Given data
....

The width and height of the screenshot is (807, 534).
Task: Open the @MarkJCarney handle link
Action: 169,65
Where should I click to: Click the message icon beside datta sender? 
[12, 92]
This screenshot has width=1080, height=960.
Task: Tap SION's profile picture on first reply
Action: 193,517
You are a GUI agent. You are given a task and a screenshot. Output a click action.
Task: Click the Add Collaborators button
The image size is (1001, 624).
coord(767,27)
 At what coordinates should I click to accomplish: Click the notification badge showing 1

....

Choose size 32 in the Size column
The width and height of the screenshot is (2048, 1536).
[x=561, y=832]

....

What you should do
Give only the lines from the one holding "Task: Click the Add Collaborators button" through the one holding "At what coordinates", each restated exactly as it appears above.

Finished exercise
Task: Click the Add Collaborators button
The image size is (1001, 624).
coord(767,27)
 At what coordinates should I click to accomplish: Click the notification badge showing 1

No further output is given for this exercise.